YOUR INSTRUCTIONS
Each line from the one with "Пошук (1470, 496)" through the last line of the records must be output exactly, both ends included.

Stored records:
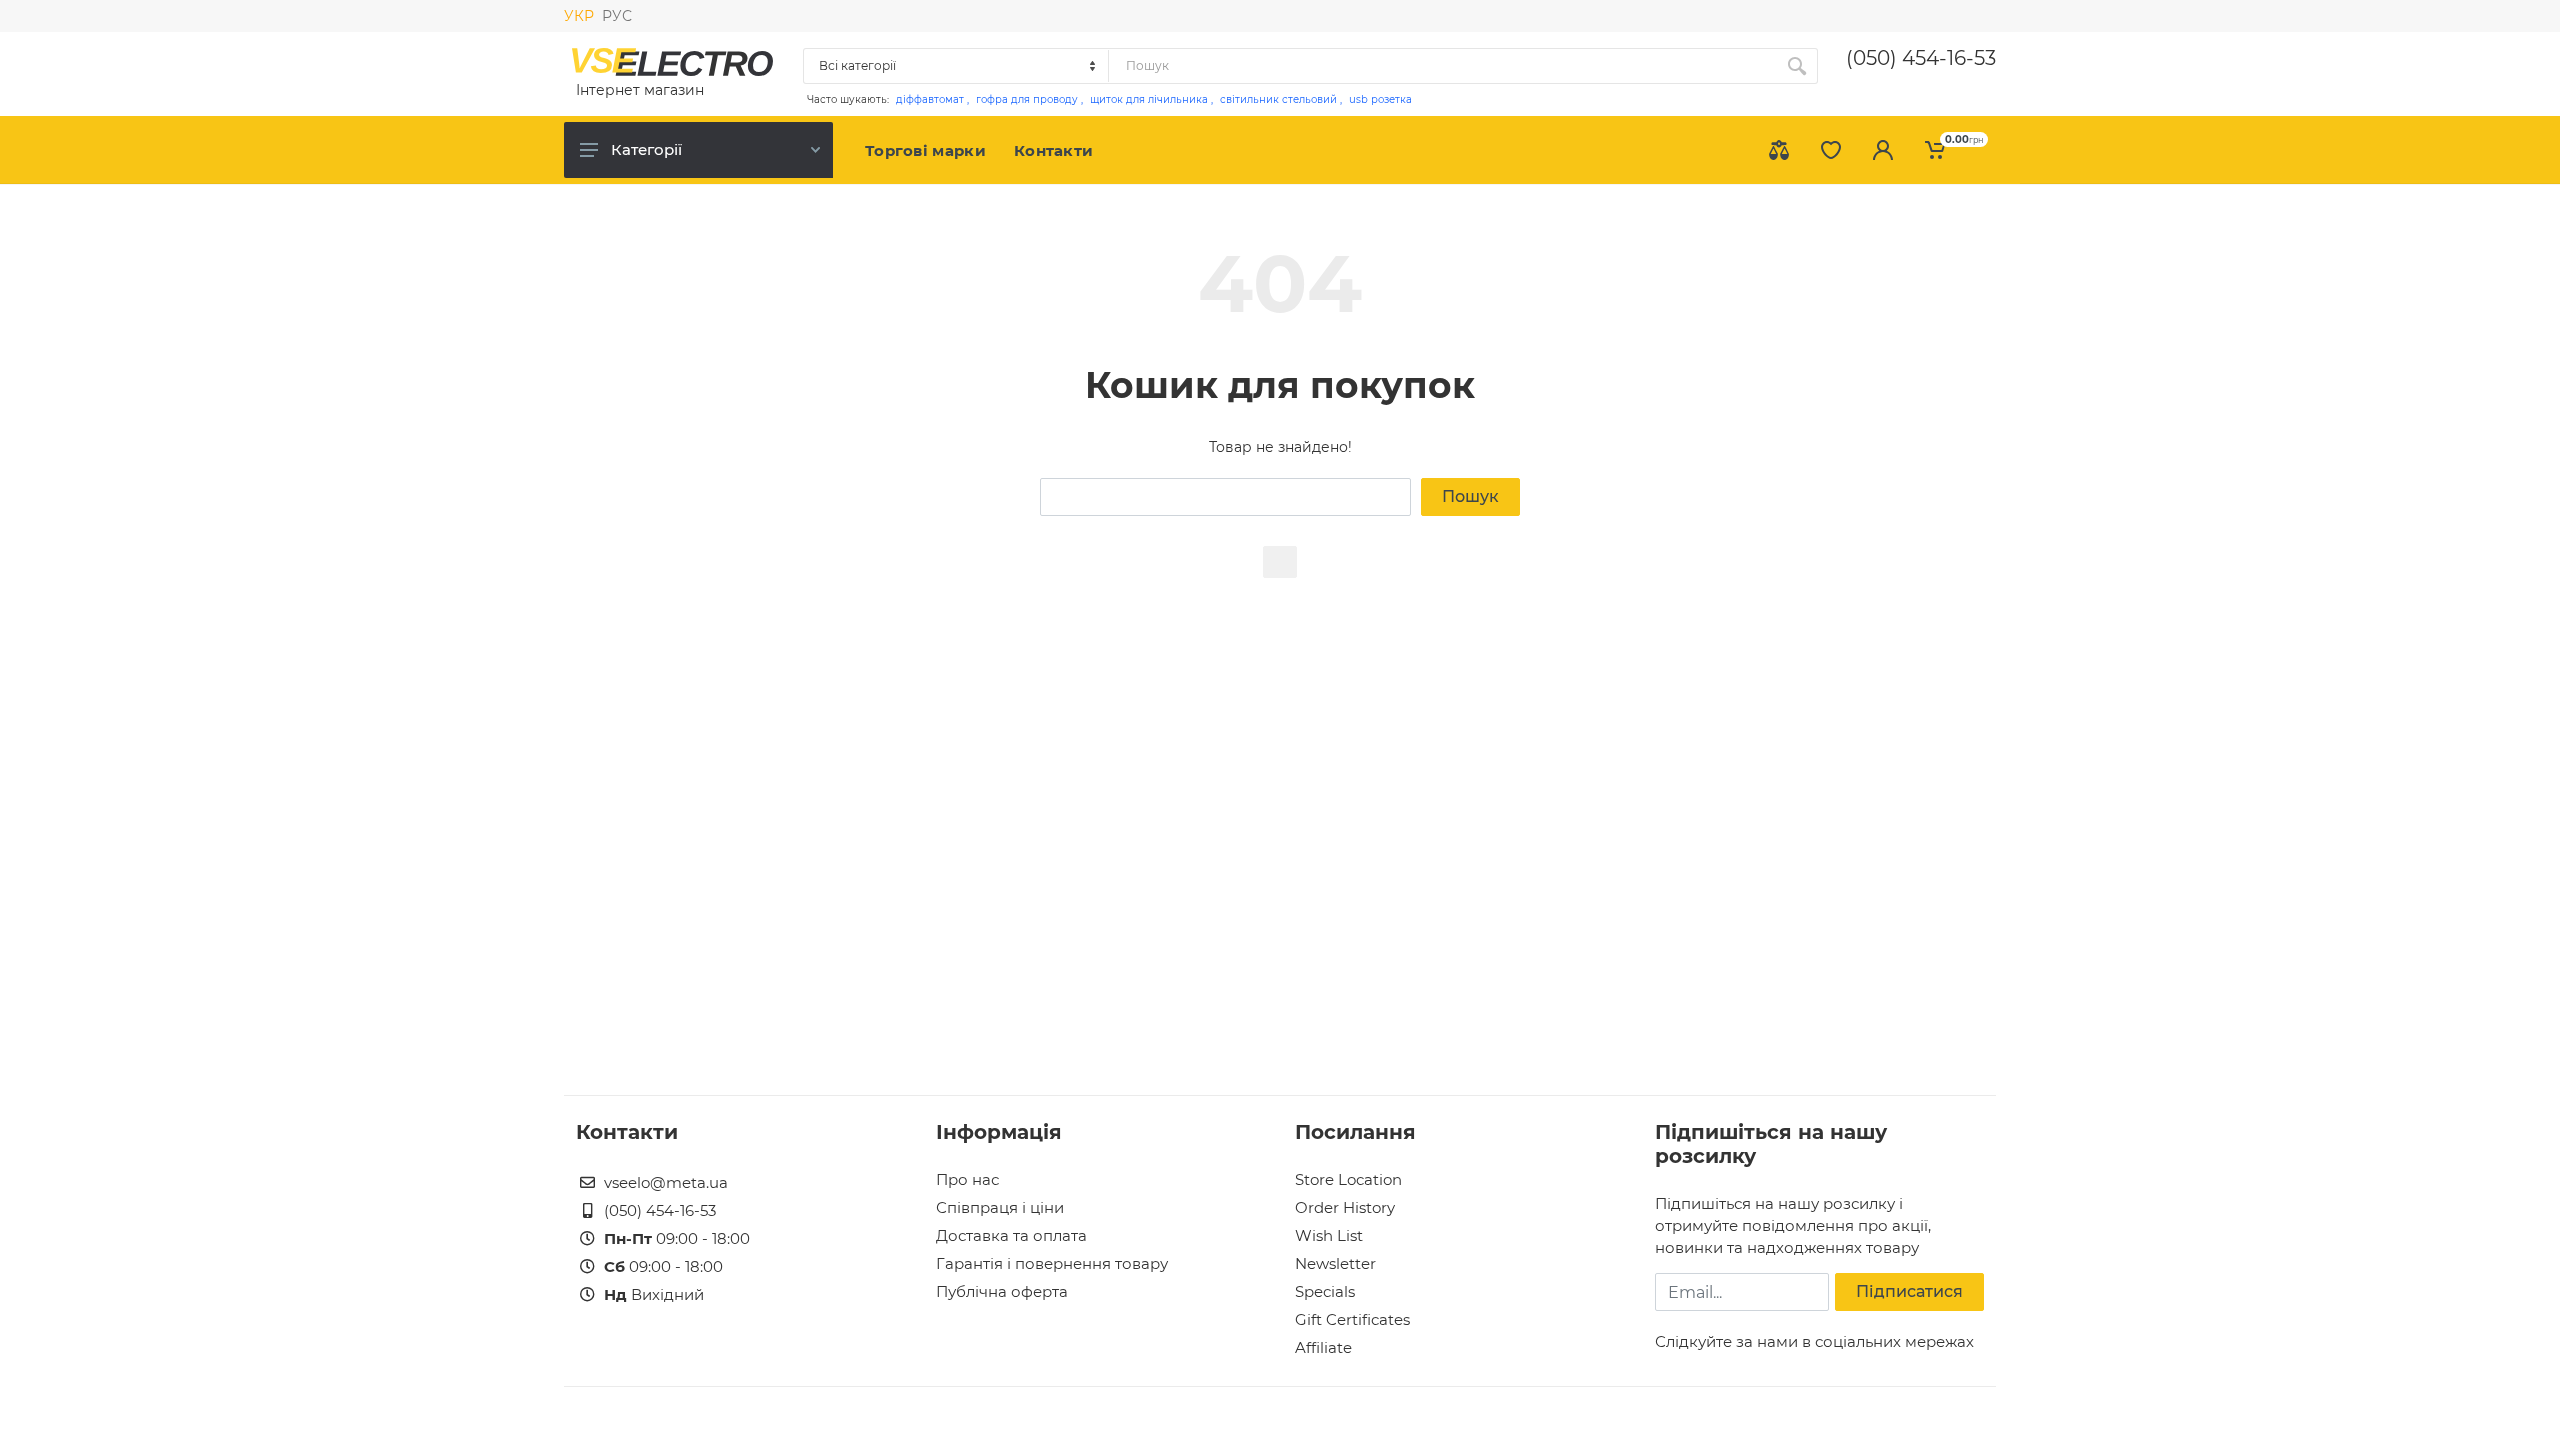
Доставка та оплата (1011, 1235)
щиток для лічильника (1149, 99)
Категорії (646, 149)
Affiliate (1323, 1347)
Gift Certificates (1352, 1319)
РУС (617, 16)
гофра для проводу (1027, 99)
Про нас (967, 1179)
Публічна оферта (1002, 1291)
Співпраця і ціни (1000, 1207)
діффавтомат (930, 99)
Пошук (1470, 496)
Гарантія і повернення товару (1052, 1263)
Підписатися (1909, 1291)
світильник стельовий (1278, 99)
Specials (1325, 1291)
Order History (1345, 1207)
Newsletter (1335, 1263)
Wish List (1329, 1235)
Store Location (1348, 1179)
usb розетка (1380, 99)
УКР (579, 16)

YOUR SOLUTION
Пошук (1470, 496)
Гарантія і повернення товару (1052, 1263)
Підписатися (1909, 1291)
світильник стельовий (1278, 99)
Specials (1325, 1291)
Order History (1345, 1207)
Newsletter (1335, 1263)
Wish List (1329, 1235)
Store Location (1348, 1179)
usb розетка (1380, 99)
УКР (579, 16)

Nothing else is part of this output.